__What you will do__: Pictures do not belong in the copy. Write out exactly the lines from the one containing "The width and" through the end of the data.

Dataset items
______

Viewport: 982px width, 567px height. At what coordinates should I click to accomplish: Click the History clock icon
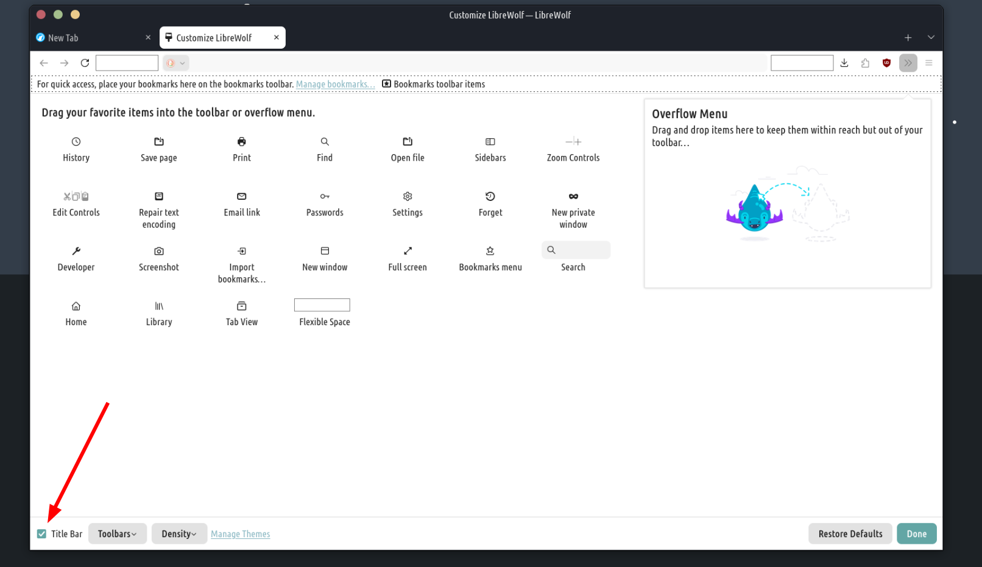click(76, 142)
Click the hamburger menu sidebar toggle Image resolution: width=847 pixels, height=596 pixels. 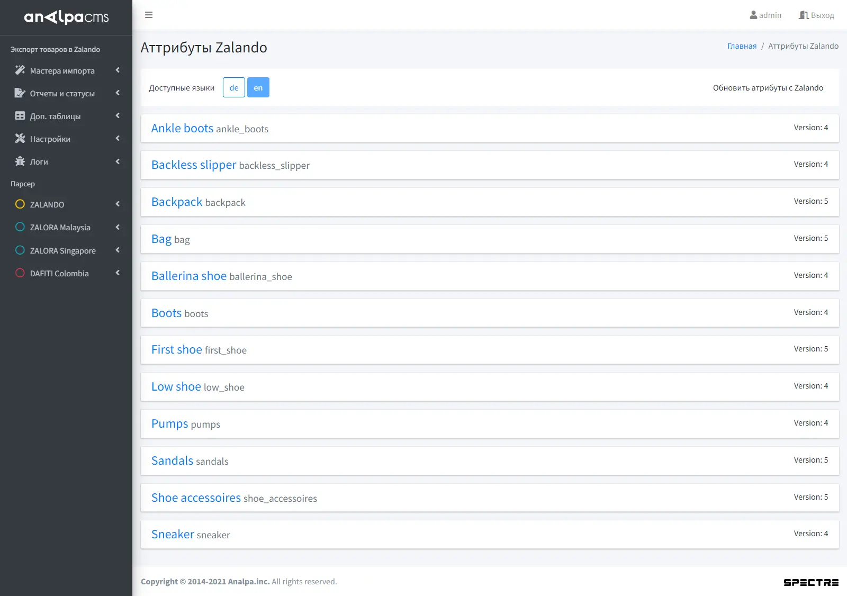(x=149, y=15)
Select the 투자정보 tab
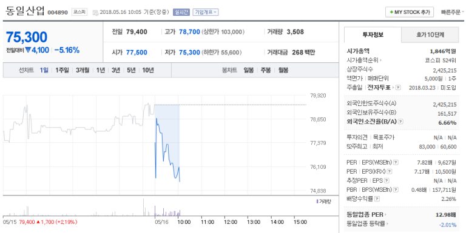Viewport: 469px width, 233px height. (373, 34)
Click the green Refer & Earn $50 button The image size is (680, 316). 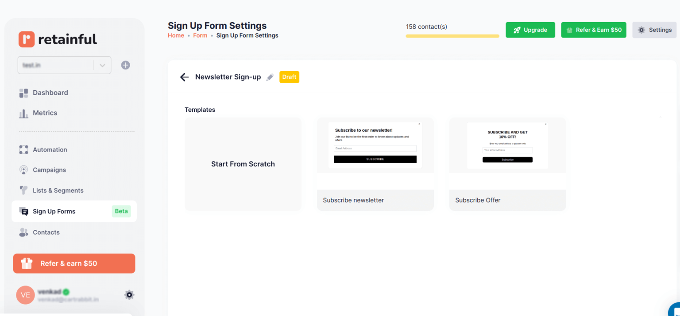pyautogui.click(x=594, y=30)
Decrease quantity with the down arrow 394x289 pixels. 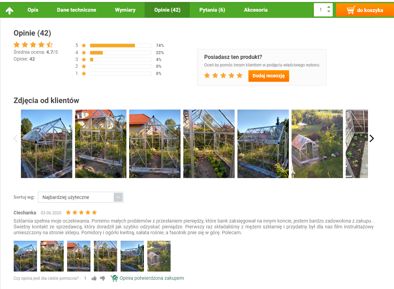[x=329, y=12]
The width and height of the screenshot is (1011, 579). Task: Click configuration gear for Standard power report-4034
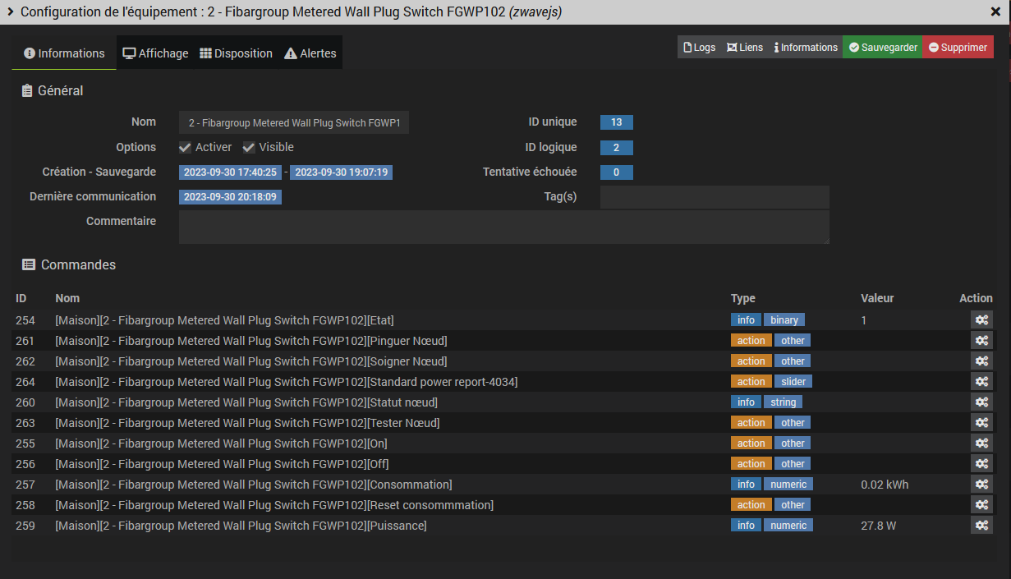pyautogui.click(x=981, y=381)
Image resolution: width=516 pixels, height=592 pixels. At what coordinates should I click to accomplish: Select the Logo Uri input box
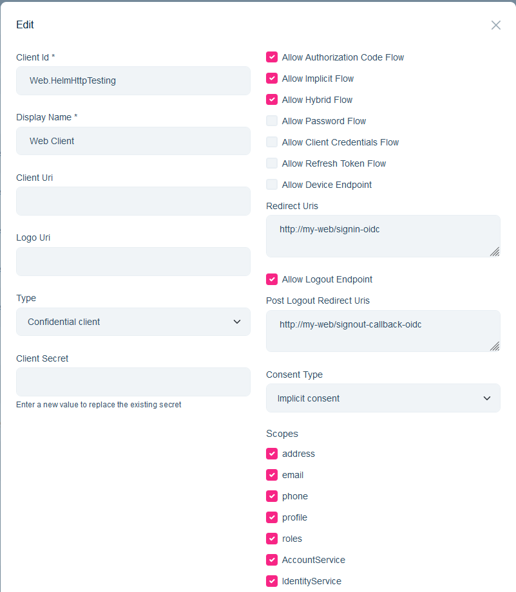pos(133,262)
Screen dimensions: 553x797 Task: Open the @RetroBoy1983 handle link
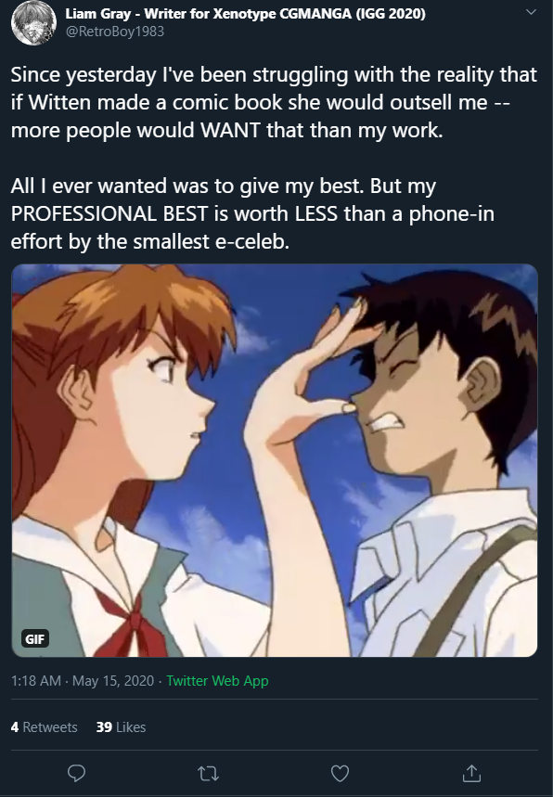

______

__Solution to the problem__:
The width and height of the screenshot is (1011, 579). Task: Click configuration gear for Standard power report-4034
pyautogui.click(x=981, y=381)
Image resolution: width=516 pixels, height=592 pixels. At what coordinates should I click to accomplish: Select the Logo Uri input box
pos(133,262)
Screen dimensions: 553x797 Task: Open the @RetroBoy1983 handle link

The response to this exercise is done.